Instructions to follow: Would you set down all of the entries below exactly as they stand?

======== Materials provided

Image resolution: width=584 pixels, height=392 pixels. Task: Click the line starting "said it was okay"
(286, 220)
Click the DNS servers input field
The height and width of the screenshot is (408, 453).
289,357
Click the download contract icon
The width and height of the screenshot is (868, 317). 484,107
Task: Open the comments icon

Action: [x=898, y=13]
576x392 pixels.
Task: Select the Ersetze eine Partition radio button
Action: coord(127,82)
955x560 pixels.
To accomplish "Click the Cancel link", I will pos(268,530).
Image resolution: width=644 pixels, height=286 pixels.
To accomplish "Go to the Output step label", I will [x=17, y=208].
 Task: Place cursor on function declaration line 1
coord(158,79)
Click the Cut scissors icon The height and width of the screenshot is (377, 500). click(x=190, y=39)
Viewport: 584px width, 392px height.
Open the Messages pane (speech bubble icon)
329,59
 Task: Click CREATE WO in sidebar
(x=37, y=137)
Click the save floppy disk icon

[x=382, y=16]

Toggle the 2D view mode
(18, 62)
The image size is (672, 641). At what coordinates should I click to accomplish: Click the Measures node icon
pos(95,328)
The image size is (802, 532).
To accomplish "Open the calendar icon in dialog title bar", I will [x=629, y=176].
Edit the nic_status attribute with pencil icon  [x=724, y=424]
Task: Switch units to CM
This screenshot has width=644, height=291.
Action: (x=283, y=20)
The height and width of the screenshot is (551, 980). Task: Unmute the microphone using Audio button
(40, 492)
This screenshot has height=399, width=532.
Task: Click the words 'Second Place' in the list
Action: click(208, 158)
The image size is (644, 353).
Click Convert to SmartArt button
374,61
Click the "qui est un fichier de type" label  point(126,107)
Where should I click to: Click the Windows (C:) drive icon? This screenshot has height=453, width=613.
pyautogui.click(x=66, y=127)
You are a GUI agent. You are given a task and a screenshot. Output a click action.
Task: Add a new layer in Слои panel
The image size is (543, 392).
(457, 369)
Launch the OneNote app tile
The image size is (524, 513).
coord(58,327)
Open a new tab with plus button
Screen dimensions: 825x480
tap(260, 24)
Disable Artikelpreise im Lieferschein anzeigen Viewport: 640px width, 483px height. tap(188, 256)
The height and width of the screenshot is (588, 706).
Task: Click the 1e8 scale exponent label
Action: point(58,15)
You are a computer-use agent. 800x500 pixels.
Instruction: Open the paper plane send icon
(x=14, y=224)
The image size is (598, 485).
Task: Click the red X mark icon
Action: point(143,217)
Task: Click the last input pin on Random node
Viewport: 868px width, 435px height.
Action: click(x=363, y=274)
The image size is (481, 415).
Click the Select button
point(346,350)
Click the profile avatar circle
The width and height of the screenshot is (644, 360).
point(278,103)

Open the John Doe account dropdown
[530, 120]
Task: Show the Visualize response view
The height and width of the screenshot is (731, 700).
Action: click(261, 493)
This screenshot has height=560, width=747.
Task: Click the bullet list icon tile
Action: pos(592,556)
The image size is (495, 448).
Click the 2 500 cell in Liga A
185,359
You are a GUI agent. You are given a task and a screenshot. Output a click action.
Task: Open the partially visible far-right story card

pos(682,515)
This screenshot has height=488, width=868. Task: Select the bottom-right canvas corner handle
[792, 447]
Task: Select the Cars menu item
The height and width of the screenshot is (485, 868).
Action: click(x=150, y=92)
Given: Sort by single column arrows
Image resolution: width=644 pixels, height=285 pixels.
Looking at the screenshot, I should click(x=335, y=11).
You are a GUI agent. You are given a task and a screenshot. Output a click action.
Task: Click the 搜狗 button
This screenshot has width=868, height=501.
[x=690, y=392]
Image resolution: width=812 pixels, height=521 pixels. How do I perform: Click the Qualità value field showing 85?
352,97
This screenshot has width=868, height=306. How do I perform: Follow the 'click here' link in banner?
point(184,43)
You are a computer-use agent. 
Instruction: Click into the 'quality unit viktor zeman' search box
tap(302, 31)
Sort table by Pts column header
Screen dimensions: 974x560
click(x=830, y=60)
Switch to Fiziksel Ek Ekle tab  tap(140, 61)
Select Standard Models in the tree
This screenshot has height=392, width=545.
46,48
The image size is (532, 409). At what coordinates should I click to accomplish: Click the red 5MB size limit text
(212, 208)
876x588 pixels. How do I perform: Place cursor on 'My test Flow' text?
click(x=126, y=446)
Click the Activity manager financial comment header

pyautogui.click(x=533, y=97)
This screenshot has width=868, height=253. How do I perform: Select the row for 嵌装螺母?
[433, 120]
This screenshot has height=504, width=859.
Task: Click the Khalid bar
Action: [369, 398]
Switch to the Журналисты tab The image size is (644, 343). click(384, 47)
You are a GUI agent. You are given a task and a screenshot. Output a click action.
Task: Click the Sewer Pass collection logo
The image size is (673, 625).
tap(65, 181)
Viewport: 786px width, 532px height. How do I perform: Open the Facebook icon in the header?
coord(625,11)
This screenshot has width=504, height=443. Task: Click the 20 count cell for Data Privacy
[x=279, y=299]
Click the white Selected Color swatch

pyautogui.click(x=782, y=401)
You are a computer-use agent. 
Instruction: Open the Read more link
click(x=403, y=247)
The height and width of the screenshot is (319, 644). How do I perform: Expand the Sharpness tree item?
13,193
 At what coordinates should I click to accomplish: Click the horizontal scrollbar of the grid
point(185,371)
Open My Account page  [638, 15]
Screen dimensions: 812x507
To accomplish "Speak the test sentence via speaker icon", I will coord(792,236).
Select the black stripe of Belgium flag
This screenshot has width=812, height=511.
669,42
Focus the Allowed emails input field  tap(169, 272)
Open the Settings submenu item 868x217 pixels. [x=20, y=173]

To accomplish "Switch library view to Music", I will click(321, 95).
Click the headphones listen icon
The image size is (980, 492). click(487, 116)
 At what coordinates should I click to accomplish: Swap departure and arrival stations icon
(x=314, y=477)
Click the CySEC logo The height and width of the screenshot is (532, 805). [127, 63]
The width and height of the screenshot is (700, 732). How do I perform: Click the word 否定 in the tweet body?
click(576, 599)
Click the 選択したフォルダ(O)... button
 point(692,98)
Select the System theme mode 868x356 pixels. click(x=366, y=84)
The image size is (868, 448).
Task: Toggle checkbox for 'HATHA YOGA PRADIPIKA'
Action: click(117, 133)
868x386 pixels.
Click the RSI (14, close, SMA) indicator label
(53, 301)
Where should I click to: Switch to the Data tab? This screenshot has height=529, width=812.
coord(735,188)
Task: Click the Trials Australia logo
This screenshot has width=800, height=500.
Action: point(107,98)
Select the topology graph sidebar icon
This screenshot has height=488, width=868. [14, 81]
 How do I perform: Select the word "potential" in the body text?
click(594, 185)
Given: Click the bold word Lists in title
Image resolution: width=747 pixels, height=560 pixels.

================

The completed task:
Image resolution: width=584 pixels, height=392 pixels. Task: Click the line starting "said it was okay"
(286, 220)
Click the DNS servers input field
The height and width of the screenshot is (408, 453).
289,357
Click the download contract icon
The width and height of the screenshot is (868, 317). 484,107
Task: Open the comments icon

Action: [x=898, y=13]
576x392 pixels.
Task: Select the Ersetze eine Partition radio button
Action: coord(127,82)
955x560 pixels.
To accomplish "Click the Cancel link", I will pos(268,530).
Image resolution: width=644 pixels, height=286 pixels.
To accomplish "Go to the Output step label", I will [x=17, y=208].
 Task: Place cursor on function declaration line 1
coord(158,79)
Click the Cut scissors icon The height and width of the screenshot is (377, 500). click(x=190, y=39)
Viewport: 584px width, 392px height.
Open the Messages pane (speech bubble icon)
329,59
 Task: Click CREATE WO in sidebar
(x=37, y=137)
Click the save floppy disk icon

[x=382, y=16]

Toggle the 2D view mode
(18, 62)
The image size is (672, 641). At what coordinates should I click to accomplish: Click the Measures node icon
pos(95,328)
The image size is (802, 532).
To accomplish "Open the calendar icon in dialog title bar", I will [x=629, y=176].
Edit the nic_status attribute with pencil icon  [x=724, y=424]
Task: Switch units to CM
This screenshot has width=644, height=291.
Action: (x=283, y=20)
The height and width of the screenshot is (551, 980). Task: Unmute the microphone using Audio button
(40, 492)
This screenshot has height=399, width=532.
Task: Click the words 'Second Place' in the list
Action: click(208, 158)
The image size is (644, 353).
Click Convert to SmartArt button
374,61
Click the "qui est un fichier de type" label  point(126,107)
Where should I click to: Click the Windows (C:) drive icon? This screenshot has height=453, width=613.
pyautogui.click(x=66, y=127)
You are a GUI agent. You are given a task and a screenshot. Output a click action.
Task: Add a new layer in Слои panel
The image size is (543, 392).
(457, 369)
Launch the OneNote app tile
The image size is (524, 513).
coord(58,327)
Open a new tab with plus button
Screen dimensions: 825x480
tap(260, 24)
Disable Artikelpreise im Lieferschein anzeigen Viewport: 640px width, 483px height. tap(188, 256)
The height and width of the screenshot is (588, 706).
Task: Click the 1e8 scale exponent label
Action: point(58,15)
You are a computer-use agent. 800x500 pixels.
Instruction: Open the paper plane send icon
(x=14, y=224)
The image size is (598, 485).
Task: Click the red X mark icon
Action: point(143,217)
Task: Click the last input pin on Random node
Viewport: 868px width, 435px height.
Action: click(x=363, y=274)
The image size is (481, 415).
Click the Select button
point(346,350)
Click the profile avatar circle
The width and height of the screenshot is (644, 360).
point(278,103)

Open the John Doe account dropdown
[530, 120]
Task: Show the Visualize response view
The height and width of the screenshot is (731, 700).
Action: click(261, 493)
This screenshot has height=560, width=747.
Task: Click the bullet list icon tile
Action: pos(592,556)
The image size is (495, 448).
Click the 2 500 cell in Liga A
185,359
You are a GUI agent. You are given a task and a screenshot. Output a click action.
Task: Open the partially visible far-right story card

pos(682,515)
This screenshot has height=488, width=868. Task: Select the bottom-right canvas corner handle
[792, 447]
Task: Select the Cars menu item
The height and width of the screenshot is (485, 868).
Action: click(x=150, y=92)
Given: Sort by single column arrows
Image resolution: width=644 pixels, height=285 pixels.
Looking at the screenshot, I should click(x=335, y=11).
You are a GUI agent. You are given a task and a screenshot. Output a click action.
Task: Click the 搜狗 button
This screenshot has width=868, height=501.
[x=690, y=392]
Image resolution: width=812 pixels, height=521 pixels. How do I perform: Click the Qualità value field showing 85?
352,97
This screenshot has width=868, height=306. How do I perform: Follow the 'click here' link in banner?
point(184,43)
You are a computer-use agent. 
Instruction: Click into the 'quality unit viktor zeman' search box
tap(302, 31)
Sort table by Pts column header
Screen dimensions: 974x560
click(x=830, y=60)
Switch to Fiziksel Ek Ekle tab  tap(140, 61)
Select Standard Models in the tree
This screenshot has height=392, width=545.
46,48
The image size is (532, 409). At what coordinates should I click to accomplish: Click the red 5MB size limit text
(212, 208)
876x588 pixels. How do I perform: Place cursor on 'My test Flow' text?
click(x=126, y=446)
Click the Activity manager financial comment header

pyautogui.click(x=533, y=97)
This screenshot has width=868, height=253. How do I perform: Select the row for 嵌装螺母?
[433, 120]
This screenshot has height=504, width=859.
Task: Click the Khalid bar
Action: [369, 398]
Switch to the Журналисты tab The image size is (644, 343). click(384, 47)
You are a GUI agent. You are given a task and a screenshot. Output a click action.
Task: Click the Sewer Pass collection logo
The image size is (673, 625).
tap(65, 181)
Viewport: 786px width, 532px height. How do I perform: Open the Facebook icon in the header?
coord(625,11)
This screenshot has width=504, height=443. Task: Click the 20 count cell for Data Privacy
[x=279, y=299]
Click the white Selected Color swatch

pyautogui.click(x=782, y=401)
You are a computer-use agent. 
Instruction: Open the Read more link
click(x=403, y=247)
The height and width of the screenshot is (319, 644). How do I perform: Expand the Sharpness tree item?
13,193
 At what coordinates should I click to accomplish: Click the horizontal scrollbar of the grid
point(185,371)
Open My Account page  [638, 15]
Screen dimensions: 812x507
To accomplish "Speak the test sentence via speaker icon", I will coord(792,236).
Select the black stripe of Belgium flag
This screenshot has width=812, height=511.
669,42
Focus the Allowed emails input field  tap(169, 272)
Open the Settings submenu item 868x217 pixels. [x=20, y=173]

To accomplish "Switch library view to Music", I will click(321, 95).
Click the headphones listen icon
The image size is (980, 492). click(487, 116)
 At what coordinates should I click to accomplish: Swap departure and arrival stations icon
(x=314, y=477)
Click the CySEC logo The height and width of the screenshot is (532, 805). [127, 63]
The width and height of the screenshot is (700, 732). How do I perform: Click the word 否定 in the tweet body?
click(576, 599)
Click the 選択したフォルダ(O)... button
 point(692,98)
Select the System theme mode 868x356 pixels. click(x=366, y=84)
The image size is (868, 448).
Task: Toggle checkbox for 'HATHA YOGA PRADIPIKA'
Action: click(117, 133)
868x386 pixels.
Click the RSI (14, close, SMA) indicator label
(53, 301)
Where should I click to: Switch to the Data tab? This screenshot has height=529, width=812.
coord(735,188)
Task: Click the Trials Australia logo
This screenshot has width=800, height=500.
Action: point(107,98)
Select the topology graph sidebar icon
This screenshot has height=488, width=868. [14, 81]
 How do I perform: Select the word "potential" in the body text?
click(594, 185)
Given: Click the bold word Lists in title
Image resolution: width=747 pixels, height=560 pixels.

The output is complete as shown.